Nearest Railway Stations 

 Jeypore – 40 km                                                
 Koraput – 66 km                                                            
 Kesinga 170 km

Nearest Airports 

 From Bhubaneswar – 580 km                            
 From Visakhapatnam – 280 km                                     
 From Raipur – 320 km
 From Jagdalpur - 90 km
 From Jeypore - 44 km

Religious Tourism 

 Maa Bhandar Gharani Mandir                                           
 Shri Jagannath Mandir                                
 Baba Akhandalamani Mandir
 Shiva Mandir                                                                     
 Sri Balaji Temple                                         
 Sri Satya Narayan Mandir
 Shridi Sai Baba Mandir                                                     
 Hanuman Mandir                                         
 Nabarangpur Satsang Vihar.
 Shri Adinath Digambar jain Temple                                  
 Shri Ram Mandir

Wildlife Tourism 

 The Deer Park of Nabarangpur District also attracts a large crowd. Watching Natures bounties from the watchtower in this park is a unique experience.
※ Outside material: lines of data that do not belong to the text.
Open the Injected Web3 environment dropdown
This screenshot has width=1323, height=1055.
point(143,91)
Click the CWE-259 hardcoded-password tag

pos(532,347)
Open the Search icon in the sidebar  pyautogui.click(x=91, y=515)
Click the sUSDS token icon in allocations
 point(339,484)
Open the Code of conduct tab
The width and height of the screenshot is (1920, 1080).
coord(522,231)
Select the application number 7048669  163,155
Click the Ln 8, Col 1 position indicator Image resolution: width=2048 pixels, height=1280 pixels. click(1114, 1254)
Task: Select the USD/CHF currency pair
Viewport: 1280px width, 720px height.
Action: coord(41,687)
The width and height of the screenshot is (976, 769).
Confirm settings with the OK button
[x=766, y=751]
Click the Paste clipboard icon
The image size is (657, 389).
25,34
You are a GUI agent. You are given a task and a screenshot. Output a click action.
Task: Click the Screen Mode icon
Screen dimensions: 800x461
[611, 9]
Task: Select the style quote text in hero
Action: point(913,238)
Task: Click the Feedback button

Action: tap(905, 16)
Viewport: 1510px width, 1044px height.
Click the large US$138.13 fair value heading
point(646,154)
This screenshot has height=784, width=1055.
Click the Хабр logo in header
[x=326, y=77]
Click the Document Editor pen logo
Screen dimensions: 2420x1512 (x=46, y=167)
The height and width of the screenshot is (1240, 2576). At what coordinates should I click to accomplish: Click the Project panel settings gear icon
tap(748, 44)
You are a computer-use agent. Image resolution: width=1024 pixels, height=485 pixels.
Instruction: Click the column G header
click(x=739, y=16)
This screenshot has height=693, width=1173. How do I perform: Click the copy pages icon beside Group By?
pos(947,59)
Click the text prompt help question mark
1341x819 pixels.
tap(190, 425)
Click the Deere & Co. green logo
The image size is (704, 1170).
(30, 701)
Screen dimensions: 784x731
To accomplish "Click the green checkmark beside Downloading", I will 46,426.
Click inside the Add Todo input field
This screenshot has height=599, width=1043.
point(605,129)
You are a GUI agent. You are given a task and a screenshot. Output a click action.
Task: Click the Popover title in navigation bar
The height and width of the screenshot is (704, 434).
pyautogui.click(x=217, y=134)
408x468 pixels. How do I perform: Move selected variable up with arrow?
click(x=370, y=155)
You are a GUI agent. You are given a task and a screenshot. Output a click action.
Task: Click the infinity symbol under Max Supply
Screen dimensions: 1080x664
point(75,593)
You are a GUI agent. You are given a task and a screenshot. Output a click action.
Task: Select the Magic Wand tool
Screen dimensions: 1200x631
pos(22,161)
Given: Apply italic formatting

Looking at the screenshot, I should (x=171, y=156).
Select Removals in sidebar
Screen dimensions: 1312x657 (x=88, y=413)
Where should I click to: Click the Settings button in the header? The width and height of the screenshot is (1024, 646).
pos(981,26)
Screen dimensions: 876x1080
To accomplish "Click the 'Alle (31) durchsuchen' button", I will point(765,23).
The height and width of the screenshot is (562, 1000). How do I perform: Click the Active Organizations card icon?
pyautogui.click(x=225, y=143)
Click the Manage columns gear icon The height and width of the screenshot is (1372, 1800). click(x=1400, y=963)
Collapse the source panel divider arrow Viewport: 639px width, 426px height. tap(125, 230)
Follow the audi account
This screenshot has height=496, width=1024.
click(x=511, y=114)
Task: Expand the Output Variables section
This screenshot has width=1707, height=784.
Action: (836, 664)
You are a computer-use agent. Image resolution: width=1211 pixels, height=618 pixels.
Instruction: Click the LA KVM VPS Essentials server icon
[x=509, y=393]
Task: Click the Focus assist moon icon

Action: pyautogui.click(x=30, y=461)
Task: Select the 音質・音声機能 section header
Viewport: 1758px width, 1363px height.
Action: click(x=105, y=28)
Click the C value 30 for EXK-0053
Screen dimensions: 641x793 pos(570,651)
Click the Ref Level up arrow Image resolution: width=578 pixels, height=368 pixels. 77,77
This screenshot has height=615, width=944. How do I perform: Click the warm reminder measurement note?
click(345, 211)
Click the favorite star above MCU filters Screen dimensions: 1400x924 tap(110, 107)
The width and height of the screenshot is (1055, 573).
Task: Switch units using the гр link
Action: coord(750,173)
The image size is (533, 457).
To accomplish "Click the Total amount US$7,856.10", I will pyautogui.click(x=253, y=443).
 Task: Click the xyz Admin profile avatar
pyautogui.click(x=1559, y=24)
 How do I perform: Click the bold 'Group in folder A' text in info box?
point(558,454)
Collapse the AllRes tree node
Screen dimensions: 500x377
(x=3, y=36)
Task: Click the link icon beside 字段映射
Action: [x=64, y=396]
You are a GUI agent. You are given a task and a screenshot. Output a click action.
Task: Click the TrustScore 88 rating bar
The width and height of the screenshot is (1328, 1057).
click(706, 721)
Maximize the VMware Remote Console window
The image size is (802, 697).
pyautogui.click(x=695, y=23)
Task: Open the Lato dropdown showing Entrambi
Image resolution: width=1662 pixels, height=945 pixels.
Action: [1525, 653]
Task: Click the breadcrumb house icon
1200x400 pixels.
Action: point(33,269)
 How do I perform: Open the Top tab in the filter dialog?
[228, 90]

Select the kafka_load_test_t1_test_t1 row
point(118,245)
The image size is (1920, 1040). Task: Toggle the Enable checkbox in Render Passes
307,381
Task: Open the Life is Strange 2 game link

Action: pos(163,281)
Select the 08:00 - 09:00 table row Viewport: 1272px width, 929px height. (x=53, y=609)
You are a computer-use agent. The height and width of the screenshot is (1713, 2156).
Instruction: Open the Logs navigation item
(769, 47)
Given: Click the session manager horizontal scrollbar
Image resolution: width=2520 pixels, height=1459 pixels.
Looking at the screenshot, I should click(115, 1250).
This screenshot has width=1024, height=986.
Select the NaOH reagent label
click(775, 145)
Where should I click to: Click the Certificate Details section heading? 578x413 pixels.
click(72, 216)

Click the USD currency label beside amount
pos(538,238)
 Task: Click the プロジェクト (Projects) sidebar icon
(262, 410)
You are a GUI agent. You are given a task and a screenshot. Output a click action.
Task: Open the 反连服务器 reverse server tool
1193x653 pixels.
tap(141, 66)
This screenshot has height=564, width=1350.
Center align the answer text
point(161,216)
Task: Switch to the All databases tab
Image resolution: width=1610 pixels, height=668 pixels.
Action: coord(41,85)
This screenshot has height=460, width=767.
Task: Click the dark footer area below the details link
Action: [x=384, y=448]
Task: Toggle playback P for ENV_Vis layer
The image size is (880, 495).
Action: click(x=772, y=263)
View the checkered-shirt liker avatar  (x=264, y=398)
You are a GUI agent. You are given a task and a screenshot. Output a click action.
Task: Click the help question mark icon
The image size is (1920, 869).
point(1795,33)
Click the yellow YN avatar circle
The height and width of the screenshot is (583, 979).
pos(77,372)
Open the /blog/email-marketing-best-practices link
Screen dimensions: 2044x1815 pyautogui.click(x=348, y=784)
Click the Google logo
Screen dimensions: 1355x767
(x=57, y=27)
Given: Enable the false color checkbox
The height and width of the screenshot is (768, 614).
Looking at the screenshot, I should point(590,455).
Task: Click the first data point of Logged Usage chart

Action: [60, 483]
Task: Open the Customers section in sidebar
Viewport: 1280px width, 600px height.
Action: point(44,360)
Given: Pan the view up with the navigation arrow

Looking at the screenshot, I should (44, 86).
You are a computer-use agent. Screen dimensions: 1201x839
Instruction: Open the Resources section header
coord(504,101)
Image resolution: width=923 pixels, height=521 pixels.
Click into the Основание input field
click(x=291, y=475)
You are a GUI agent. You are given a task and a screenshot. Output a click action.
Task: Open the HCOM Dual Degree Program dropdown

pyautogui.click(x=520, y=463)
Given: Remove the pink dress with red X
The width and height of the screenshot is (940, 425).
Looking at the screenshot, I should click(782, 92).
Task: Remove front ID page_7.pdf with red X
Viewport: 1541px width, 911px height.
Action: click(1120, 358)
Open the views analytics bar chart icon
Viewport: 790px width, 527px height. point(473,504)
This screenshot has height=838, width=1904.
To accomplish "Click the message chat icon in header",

One can reach hiring Taxis and auto-rickshaws to Deer Park that is 10 km from Nabarangpur towards Papadahandi.

Environmental tourism 

 Panchavati Bana and Shree Bana Forest Park attracts tourists and the residents of Nabarangpur for eco-tourism.

Sightseeing tourism 

 Hirli Dongri is situated at Gandhinagar of Nabarangpur town, where an ancient statue of Lord Balaji was found and being worshiped. Near to the Hirli Dongri Kusumjhar reserve is situated. District Administration has constructed watchtowers, Park at the hilltop, to facilitate the same. One can easily reach Hirli Dongri by auto-rickshaws available from Nabarangpur.
 Indravati River in the old highway attracts tourists because of the British Made Bridge and its surroundings.
 Indravati Dam, Khatiguda 45 km from Nabarangpur also attracts tourists throughout the year.

Historical tourism 

 The Sahid Smruti Stambha is situated at the bank of the river Tuni near Papadahandi. During the Quit India Movement on August 24, 1942, 19 freedom fighters died while fighting with British soldiers during the march towards Dabugam under the leadership of Madhab Pradhani. To keep it in memory of them Sahid Stamba was constructed and every year on 24 August Sahid Divas is observed. The spot still commemorates the freedom-loving people of the bygone era. Sahid Smrutistamba is 12 km away from Nabarangpur. One can hire taxi from Nabarangpur to reach Sahid Smruti Stamba.

Adventure tourism 

 Chandan Dhara is a natural waterfall situated in Jhorigam Block 90 km away from Nabarangpur. The place is also remarkable for a natural Shiva Lingam. Chandan Dhara is about 100 km from Nabarangpur towards Umerkote via Jharigaon. Taxi or auto rickshaws are to be hired from Nabarangpur to go to Chandan Dhara.

Lodge and Hotels 

1.Hotel Prakash MTPL Road Nabarangpur.
2.Hotel Manisha Main Road, Nabarangpur.
3.Hotel Hilltop Near Ichabatiguda Junction & MTPL Nabarangpur

Food and Cuisines 
Nabarangpur is known for its Odia cuisines and also for south Indian cuisines. There is a Gujarati and Rajasthani influence on food because of the numerous southern Indian, Gujarati and Rajasthani populations in the city. Many multi-cuisine restaurants have been opened in recent years, and many street food vendors operate in the city.The Famous Restaurant is Prakash Family Restaurant by Pooja Food

Politics 
Nabarangpur is often referred to as the land of Late Sadhashiv Tripathy the erstwhile chief minister of Odisha and a freedom fighter. He was elected to the Odisha Legislative Assembly for four consecutive terms first in 1951 then in 1957, 1961, and 1967. He served as the revenue minister of Odisha for a long time. He served as the Chief Minister of Odisha between 1965 February 21 to 1967 March 8.Habibulla Khan of INC was elected as the MLA from Nabarangpur Assembly Constituency in 1977, 1980, 1985, 1990, 1995, 2000 and 2004. He represented INC(I) in the 1980 elections. The current MLA is Sadasiva Pradhani of (BJD) who was elected in 2019.
Jagannath Tripathy, a freedom fighter was also the MLA of Nabarangpur.